Upon detecting the face, the computer 105 may classify the face as wearing the AR glasses 115 or not wearing the AR glasses 115. The computer 105 may employ conventional image-recognition techniques, for example, a convolutional neural network programmed to accept images depicting faces as input and output a classification of the face. A convolutional neural network includes a series of layers, with each layer using the previous layer as input. Each layer contains a plurality of neurons that receive as input data generated by a subset of the neurons of the previous layers and generate output that is sent to neurons in the next layer. Types of layers include convolutional layers, which compute a dot product of a weight and a small region of input data; pool layers, which perform a downsampling operation along spatial dimensions; and fully connected layers, which generate based on the output of all neurons of the previous layer. The final layer of the convolutional neural network generates a score for each potential classification (in this case, wearing AR glasses 115 or not wearing AR glasses 115), and the final output is the classification with the highest score.

The computer 105 may be programmed to, in response to determining that the user is not wearing the AR glasses 115, output a message prompting the user to put on the AR glasses 115. For example, the computer 105 may output the message via the user interface 150 (e.g., via the display screen 110). The message may ask the user whether the user wants to put on the AR glasses 115. Outputting the message may also be conditional on identifying the user as a prestored user. In other words, the computer 105 may be programmed to, in response to determining that the user is not wearing the AR glasses 115 and identifying the user as a prestored user (e.g., as a prestored user that possesses AR glasses 115), output the message. A profile of the user stored in the memory may indicate that the user possesses AR glasses 115.

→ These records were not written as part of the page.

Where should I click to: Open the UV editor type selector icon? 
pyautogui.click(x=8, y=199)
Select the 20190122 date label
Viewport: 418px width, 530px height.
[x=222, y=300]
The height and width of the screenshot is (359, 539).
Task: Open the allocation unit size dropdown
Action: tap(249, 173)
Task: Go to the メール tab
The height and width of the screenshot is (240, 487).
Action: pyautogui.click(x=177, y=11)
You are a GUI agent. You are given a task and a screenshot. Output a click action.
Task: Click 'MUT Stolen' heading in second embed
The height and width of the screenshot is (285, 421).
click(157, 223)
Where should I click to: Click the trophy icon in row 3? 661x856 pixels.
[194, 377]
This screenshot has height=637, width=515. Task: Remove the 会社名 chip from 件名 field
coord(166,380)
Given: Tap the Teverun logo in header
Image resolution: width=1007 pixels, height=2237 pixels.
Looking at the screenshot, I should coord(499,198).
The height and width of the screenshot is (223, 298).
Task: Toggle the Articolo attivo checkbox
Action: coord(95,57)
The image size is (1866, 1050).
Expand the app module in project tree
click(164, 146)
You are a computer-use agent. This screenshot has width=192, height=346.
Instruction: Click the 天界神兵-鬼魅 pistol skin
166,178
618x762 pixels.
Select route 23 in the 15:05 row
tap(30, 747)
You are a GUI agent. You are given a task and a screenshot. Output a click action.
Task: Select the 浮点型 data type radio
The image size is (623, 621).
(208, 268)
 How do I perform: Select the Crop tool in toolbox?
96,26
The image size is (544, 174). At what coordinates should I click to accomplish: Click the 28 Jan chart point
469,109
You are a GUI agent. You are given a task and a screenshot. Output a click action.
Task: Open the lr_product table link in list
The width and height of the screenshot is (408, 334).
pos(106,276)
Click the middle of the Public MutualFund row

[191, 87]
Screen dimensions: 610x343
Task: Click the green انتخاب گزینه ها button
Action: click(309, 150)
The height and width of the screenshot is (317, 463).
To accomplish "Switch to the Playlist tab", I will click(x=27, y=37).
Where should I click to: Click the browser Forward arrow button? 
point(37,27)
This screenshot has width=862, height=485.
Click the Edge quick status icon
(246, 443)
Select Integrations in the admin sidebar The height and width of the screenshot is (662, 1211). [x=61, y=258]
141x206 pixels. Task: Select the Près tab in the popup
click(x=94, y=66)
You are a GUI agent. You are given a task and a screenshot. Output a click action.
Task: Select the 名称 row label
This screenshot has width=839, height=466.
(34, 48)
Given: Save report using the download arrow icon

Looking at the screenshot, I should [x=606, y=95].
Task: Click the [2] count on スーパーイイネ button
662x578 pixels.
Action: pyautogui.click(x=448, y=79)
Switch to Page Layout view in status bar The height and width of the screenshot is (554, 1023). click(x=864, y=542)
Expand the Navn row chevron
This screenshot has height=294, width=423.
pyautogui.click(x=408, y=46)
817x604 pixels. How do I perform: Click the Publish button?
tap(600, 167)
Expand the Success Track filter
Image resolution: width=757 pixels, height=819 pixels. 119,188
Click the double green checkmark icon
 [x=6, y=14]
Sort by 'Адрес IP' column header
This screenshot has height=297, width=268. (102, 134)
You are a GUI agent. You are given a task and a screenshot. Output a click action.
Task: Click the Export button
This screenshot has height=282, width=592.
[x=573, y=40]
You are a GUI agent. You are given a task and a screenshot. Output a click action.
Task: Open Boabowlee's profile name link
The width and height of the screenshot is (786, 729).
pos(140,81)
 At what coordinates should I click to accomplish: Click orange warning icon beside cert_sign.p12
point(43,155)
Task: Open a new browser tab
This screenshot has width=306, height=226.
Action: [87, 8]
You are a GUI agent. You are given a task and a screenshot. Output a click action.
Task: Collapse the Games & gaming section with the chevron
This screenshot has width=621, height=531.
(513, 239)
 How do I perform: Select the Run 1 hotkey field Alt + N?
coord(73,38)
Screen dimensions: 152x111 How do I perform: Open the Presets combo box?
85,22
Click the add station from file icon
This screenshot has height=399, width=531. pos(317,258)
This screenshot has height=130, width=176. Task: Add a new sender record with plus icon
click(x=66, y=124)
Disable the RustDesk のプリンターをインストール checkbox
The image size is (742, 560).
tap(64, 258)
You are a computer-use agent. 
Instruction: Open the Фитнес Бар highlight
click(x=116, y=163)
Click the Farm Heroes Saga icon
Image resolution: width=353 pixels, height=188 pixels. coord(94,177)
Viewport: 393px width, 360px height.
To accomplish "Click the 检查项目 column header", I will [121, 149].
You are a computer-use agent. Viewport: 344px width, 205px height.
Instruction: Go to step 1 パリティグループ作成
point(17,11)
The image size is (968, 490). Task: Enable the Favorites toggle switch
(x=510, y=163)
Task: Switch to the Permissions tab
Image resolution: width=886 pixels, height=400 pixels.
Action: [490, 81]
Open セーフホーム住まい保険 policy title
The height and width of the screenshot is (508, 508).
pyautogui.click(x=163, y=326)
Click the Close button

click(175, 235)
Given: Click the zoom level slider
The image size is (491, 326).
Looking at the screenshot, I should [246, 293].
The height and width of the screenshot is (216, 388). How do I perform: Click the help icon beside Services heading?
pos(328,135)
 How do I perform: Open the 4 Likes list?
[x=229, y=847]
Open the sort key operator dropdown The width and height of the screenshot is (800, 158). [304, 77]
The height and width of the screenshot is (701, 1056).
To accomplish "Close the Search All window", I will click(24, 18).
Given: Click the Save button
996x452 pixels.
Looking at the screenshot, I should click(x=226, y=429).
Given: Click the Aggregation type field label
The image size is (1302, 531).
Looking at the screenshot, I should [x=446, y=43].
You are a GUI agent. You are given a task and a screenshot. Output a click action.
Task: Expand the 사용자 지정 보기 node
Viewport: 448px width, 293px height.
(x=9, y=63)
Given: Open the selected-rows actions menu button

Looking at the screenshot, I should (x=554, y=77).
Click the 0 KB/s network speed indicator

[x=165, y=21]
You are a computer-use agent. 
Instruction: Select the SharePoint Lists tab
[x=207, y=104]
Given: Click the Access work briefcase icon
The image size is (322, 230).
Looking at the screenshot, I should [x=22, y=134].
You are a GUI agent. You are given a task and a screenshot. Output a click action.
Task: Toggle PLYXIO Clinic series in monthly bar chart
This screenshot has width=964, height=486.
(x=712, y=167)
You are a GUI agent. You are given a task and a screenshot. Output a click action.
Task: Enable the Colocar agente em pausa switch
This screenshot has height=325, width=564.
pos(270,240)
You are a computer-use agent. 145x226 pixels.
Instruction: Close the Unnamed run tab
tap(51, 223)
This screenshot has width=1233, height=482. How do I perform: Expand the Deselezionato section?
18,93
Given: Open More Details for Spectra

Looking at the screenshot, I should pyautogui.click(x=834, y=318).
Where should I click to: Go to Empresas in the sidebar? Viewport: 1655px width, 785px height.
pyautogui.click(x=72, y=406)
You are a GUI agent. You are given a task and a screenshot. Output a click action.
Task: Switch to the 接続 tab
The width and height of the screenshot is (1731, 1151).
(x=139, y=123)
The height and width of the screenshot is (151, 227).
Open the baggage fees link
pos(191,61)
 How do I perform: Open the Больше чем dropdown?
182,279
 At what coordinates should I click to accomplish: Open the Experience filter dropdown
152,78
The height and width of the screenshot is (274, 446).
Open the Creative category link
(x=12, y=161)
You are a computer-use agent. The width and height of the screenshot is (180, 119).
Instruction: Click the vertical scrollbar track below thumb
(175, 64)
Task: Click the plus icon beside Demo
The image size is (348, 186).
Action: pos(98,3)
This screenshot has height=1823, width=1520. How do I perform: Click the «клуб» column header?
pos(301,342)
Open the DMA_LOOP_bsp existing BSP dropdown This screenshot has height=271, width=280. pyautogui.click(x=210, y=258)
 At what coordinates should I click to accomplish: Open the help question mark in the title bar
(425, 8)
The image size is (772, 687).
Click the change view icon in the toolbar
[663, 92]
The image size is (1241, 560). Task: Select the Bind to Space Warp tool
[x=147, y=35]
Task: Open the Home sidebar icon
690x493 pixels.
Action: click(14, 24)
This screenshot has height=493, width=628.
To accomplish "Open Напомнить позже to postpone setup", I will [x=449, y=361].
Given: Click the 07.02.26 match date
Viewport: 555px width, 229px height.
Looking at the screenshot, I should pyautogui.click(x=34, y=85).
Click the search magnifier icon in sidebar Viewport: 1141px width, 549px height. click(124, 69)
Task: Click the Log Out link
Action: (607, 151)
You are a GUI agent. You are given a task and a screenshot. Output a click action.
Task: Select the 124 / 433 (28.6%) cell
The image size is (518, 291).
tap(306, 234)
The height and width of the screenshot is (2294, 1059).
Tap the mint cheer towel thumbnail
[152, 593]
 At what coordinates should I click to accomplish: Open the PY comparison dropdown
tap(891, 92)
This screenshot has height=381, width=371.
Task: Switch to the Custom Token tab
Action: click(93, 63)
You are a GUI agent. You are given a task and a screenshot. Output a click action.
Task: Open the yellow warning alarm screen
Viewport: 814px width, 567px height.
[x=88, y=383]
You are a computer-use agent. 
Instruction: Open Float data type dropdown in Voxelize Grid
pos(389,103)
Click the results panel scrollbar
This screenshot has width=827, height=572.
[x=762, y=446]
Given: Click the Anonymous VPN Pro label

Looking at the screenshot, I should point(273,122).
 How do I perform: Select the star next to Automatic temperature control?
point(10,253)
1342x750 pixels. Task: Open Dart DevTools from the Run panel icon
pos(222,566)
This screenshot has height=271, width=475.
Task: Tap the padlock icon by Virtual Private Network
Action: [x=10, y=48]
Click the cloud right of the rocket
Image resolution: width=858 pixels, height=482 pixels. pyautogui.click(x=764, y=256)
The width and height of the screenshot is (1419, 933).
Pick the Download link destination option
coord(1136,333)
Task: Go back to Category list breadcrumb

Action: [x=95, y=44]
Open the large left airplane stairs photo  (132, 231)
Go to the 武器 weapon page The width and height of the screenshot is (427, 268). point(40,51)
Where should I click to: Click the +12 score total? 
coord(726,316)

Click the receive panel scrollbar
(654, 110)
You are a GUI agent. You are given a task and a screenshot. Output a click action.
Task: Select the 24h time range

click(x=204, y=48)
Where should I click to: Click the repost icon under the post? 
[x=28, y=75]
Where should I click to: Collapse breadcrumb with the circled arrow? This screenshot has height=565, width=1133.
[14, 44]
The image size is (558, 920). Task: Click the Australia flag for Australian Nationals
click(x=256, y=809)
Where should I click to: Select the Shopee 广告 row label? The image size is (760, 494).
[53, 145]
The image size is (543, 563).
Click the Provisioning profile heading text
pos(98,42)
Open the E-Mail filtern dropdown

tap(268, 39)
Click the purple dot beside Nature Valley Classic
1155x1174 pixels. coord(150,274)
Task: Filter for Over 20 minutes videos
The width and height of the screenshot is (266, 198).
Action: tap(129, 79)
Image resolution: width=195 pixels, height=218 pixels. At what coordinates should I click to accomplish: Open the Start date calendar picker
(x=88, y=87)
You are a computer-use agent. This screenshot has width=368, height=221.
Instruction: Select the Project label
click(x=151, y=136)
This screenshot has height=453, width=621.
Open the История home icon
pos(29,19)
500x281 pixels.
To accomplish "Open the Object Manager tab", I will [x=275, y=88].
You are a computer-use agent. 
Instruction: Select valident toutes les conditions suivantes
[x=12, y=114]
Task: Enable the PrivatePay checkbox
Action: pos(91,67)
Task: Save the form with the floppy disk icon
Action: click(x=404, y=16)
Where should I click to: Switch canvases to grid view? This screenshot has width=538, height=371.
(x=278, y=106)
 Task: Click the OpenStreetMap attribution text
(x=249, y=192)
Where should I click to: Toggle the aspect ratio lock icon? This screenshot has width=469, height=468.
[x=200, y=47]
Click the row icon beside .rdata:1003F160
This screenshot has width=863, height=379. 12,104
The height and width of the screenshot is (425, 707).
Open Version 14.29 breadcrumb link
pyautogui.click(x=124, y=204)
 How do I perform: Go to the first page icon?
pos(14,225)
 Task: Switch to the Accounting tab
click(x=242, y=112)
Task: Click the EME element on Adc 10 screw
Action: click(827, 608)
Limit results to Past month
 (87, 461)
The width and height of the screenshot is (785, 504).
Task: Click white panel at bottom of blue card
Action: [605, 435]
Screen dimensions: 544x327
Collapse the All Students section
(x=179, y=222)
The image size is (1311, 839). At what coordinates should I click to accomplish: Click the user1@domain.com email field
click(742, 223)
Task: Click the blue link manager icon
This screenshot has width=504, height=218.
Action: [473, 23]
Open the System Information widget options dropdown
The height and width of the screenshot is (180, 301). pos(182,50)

The computer 105 may be programmed to, in response to determining that the user is wearing the AR glasses 115, display a portion of content 200 including restricted data with the AR glasses 115 and prevent the portion from displaying on the display screen 110, as will be described below with respect to FIG. 2. For example, the computer 105 may apply a restricted-data policy. Applying the restricted-data policy may also be conditional on identifying the user as a prestored user. In other words, the computer 105 may be programmed to, in response to determining that the user is wearing the AR glasses 115 and identifying the user as a prestored user, apply the restricted-data policy. The profile of the user stored in the memory may specify the restricted-data policy.

With reference to FIG. 2, content 200 may be set for display on the display screen 110. For example, the user may request the content 200 by, for example, navigating to a website, selecting media to play, opening an app, etc. on the display screen 110 of the personal device 130 or the computer 105. Instead of displaying the content 200 in full on the display screen 110, the computer 105 may divide the display of the content 200 between the display screen 110 and the AR glasses 115 in response to conditions described below. The computer 105 may identify a first portion 205 of the content 200 for display by the AR glasses 115 and a second portion 210 of the content 200 (e.g., the remainder of the content 200) for display by the display screen 110, as will be described below. In the example shown in FIG. 2, the first portion 205 is a username and password entered on a website, and the second portion 210 is the remainder of the website and the other content on the display screen 110. The computer 105 displays the first portion 205 with the AR glasses 115 and prevents the first portion 205 from displaying on the display screen 110, while displaying the second portion 210 on the display screen 110. For example, the area of the content 200 on the display screen 110 that would be occupied by the first portion 205 may instead be blank (e.g., white or a preset background color). The AR glasses 115 may display the first portion 205 at a location on the lenses, orientation, and size that correspond to the position that the first portion 205 would occupy if displayed on the display screen 110. In the example of FIG. 2, the fields of the website for entry of the username and password are blank on the display screen 110, and the username and password are displayed by the AR glasses 115 so as to be positioned in the fields as seen by the user wearing the AR glasses 115.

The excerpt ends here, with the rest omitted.